(Stored items)

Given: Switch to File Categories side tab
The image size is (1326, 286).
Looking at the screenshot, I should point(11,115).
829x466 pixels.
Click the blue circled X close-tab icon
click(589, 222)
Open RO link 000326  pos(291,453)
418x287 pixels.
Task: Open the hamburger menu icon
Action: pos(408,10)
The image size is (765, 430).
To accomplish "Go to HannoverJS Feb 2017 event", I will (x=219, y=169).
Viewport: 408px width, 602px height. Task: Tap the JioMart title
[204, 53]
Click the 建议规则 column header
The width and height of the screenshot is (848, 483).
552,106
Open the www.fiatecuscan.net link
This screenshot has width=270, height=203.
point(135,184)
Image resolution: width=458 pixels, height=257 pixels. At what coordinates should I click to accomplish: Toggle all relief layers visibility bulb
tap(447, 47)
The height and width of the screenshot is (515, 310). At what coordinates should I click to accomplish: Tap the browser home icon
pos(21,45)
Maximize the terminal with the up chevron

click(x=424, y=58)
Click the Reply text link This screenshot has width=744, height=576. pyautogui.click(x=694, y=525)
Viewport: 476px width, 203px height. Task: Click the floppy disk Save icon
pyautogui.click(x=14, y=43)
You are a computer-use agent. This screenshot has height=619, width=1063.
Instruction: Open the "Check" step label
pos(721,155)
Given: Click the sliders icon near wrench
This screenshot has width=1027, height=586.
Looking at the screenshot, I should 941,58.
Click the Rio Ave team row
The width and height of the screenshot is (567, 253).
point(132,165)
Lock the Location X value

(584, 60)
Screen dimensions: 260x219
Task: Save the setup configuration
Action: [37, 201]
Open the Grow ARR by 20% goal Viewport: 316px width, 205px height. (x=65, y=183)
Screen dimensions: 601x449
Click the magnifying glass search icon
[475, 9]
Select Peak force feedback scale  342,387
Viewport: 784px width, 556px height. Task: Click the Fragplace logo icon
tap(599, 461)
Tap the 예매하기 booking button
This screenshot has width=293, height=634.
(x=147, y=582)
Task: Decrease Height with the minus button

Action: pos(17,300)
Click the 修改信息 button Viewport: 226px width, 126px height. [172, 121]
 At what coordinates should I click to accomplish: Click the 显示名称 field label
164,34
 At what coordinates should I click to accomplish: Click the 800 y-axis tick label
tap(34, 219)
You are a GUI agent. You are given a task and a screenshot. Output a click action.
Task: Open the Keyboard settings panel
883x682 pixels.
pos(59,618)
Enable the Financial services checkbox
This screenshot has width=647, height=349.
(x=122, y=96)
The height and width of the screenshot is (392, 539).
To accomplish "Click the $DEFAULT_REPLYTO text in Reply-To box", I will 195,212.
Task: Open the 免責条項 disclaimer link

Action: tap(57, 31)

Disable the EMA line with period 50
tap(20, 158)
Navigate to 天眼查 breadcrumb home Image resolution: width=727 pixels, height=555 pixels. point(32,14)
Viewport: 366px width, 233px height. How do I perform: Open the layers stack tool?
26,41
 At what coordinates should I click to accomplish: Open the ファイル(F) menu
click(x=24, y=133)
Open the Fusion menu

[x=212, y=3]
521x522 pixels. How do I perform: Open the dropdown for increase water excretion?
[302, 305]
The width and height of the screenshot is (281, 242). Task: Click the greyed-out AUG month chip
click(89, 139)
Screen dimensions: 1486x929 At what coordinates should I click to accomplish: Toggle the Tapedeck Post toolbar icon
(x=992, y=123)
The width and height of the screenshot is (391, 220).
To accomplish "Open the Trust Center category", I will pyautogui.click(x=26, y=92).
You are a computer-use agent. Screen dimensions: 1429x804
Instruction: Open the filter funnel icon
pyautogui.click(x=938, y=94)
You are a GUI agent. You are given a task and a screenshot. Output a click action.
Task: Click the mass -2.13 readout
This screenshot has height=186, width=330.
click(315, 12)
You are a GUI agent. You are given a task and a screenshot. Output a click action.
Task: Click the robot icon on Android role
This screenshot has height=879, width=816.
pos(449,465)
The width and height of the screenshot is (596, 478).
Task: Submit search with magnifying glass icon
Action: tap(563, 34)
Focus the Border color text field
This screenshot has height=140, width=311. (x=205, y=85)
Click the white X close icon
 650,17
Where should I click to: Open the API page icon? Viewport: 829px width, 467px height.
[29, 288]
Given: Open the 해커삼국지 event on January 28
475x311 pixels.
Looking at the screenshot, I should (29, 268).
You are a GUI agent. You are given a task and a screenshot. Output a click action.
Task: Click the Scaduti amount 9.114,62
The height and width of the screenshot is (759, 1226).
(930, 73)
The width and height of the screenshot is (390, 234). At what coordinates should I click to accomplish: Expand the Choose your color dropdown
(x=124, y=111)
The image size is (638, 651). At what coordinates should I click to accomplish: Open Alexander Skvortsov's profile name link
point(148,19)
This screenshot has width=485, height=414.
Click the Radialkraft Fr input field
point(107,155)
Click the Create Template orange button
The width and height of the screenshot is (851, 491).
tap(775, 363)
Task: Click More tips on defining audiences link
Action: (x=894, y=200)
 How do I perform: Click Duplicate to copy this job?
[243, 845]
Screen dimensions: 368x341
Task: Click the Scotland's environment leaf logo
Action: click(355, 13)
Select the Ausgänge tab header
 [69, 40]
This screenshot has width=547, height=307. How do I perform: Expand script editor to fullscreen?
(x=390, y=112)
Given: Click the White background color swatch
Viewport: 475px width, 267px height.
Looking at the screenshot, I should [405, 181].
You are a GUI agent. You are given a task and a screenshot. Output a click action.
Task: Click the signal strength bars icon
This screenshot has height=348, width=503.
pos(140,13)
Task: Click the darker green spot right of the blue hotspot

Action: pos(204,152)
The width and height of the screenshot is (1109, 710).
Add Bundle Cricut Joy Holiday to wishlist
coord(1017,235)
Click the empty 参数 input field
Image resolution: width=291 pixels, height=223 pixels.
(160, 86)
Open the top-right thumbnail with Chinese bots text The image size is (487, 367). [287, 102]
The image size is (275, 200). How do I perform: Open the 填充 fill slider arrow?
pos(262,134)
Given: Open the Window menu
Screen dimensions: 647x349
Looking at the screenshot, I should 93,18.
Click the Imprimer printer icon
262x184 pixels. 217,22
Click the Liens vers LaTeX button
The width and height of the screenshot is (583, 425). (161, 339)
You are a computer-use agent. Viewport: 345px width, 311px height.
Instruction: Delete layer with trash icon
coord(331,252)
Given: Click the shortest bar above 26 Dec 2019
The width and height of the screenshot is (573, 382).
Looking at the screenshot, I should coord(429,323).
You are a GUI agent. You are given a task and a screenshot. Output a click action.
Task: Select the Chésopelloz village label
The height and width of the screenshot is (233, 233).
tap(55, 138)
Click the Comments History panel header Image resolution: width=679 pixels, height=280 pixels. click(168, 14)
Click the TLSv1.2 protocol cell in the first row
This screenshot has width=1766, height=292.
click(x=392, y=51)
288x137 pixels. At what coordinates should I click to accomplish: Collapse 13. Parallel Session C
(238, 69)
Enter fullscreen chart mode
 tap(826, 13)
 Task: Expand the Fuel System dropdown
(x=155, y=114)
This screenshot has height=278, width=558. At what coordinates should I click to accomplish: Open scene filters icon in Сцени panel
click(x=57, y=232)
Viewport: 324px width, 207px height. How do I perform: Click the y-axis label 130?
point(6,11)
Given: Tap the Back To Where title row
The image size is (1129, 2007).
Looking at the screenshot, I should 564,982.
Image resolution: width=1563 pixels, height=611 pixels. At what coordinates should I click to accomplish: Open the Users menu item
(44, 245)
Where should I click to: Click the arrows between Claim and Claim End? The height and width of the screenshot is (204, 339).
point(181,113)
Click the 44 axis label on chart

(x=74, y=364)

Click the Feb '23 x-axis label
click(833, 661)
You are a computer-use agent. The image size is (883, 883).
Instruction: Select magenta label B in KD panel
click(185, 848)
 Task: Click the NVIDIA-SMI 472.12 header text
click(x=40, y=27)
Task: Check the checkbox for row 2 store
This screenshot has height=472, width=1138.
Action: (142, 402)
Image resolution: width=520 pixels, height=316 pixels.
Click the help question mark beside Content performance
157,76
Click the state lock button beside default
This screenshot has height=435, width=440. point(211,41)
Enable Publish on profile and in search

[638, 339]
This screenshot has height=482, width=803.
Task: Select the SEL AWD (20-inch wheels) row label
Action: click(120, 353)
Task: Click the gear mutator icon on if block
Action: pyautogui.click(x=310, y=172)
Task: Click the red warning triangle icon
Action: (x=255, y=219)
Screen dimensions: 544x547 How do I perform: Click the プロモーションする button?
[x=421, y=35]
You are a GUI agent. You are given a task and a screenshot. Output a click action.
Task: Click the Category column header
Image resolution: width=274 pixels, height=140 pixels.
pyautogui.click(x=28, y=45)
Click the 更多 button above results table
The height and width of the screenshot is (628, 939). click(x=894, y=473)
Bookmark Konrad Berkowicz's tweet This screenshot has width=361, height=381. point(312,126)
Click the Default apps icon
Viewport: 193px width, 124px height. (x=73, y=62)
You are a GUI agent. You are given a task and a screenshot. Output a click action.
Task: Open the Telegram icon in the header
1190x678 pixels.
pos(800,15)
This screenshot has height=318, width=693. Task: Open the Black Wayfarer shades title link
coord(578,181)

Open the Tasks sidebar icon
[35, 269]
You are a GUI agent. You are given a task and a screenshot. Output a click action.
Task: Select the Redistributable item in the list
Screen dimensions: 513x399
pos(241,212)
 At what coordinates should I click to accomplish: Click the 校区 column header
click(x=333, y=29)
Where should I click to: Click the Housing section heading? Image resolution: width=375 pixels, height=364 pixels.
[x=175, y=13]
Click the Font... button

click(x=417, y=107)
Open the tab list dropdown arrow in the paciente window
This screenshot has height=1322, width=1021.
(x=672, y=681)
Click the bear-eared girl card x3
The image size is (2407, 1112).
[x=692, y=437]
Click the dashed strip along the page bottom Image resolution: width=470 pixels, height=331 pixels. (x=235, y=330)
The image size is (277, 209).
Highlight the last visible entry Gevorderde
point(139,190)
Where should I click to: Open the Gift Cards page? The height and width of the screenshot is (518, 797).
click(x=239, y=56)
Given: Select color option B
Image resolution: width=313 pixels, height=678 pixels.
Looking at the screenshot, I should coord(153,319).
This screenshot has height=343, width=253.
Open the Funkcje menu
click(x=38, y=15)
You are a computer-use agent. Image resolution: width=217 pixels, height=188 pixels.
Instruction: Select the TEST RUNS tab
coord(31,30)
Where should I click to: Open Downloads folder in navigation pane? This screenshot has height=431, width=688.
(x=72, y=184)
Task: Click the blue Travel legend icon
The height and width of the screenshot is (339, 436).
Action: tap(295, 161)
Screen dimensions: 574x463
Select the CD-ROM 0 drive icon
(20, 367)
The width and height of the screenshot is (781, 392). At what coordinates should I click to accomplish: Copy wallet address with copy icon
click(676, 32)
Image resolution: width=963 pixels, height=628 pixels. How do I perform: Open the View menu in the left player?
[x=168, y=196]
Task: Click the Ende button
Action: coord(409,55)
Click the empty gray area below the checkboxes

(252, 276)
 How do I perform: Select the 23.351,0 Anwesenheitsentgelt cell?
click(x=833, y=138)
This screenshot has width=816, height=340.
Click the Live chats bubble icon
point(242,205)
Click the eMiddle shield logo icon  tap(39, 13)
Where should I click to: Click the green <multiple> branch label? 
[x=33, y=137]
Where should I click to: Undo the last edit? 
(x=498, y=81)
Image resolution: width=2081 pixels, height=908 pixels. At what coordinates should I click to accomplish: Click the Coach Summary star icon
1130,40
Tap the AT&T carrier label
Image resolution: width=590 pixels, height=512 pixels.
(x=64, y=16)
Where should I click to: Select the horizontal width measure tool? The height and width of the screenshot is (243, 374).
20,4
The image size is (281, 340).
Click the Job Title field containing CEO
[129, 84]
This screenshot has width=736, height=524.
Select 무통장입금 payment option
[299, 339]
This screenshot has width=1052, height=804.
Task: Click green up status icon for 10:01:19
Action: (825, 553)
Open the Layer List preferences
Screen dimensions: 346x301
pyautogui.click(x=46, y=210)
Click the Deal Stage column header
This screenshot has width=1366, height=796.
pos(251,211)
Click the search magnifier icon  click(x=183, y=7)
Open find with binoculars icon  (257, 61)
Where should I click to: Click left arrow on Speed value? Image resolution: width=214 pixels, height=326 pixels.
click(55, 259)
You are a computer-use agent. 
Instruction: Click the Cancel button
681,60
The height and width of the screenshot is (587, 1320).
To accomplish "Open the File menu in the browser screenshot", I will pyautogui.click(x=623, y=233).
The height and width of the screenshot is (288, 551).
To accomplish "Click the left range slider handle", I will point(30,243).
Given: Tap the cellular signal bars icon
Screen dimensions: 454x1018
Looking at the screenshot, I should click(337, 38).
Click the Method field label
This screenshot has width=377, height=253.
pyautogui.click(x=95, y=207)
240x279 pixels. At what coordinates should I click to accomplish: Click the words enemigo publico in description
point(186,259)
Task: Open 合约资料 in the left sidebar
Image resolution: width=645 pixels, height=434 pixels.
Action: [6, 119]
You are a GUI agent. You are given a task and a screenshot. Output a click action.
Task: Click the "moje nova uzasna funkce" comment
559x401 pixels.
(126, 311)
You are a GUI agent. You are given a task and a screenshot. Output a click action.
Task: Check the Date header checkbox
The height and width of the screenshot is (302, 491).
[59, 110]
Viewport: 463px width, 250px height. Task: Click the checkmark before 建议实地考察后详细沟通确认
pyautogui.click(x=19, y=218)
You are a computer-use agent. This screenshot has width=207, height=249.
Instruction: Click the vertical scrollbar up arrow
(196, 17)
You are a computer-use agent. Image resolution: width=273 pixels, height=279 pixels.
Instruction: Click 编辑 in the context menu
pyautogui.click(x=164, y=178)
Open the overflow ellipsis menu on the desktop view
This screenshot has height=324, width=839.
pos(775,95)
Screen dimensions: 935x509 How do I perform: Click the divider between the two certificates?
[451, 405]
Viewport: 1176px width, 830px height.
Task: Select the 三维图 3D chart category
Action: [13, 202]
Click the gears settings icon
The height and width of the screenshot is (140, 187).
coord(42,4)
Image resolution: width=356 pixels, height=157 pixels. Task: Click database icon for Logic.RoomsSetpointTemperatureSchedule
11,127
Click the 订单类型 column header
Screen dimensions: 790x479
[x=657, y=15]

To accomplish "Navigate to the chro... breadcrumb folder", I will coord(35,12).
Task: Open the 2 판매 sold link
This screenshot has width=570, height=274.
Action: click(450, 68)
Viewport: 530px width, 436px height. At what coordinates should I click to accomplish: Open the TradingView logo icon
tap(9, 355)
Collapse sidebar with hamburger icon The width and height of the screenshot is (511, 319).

### Task to carry out
Examine the entries and say how many of their lines hold the word "signal". No other words should accompany the number.

### Response
2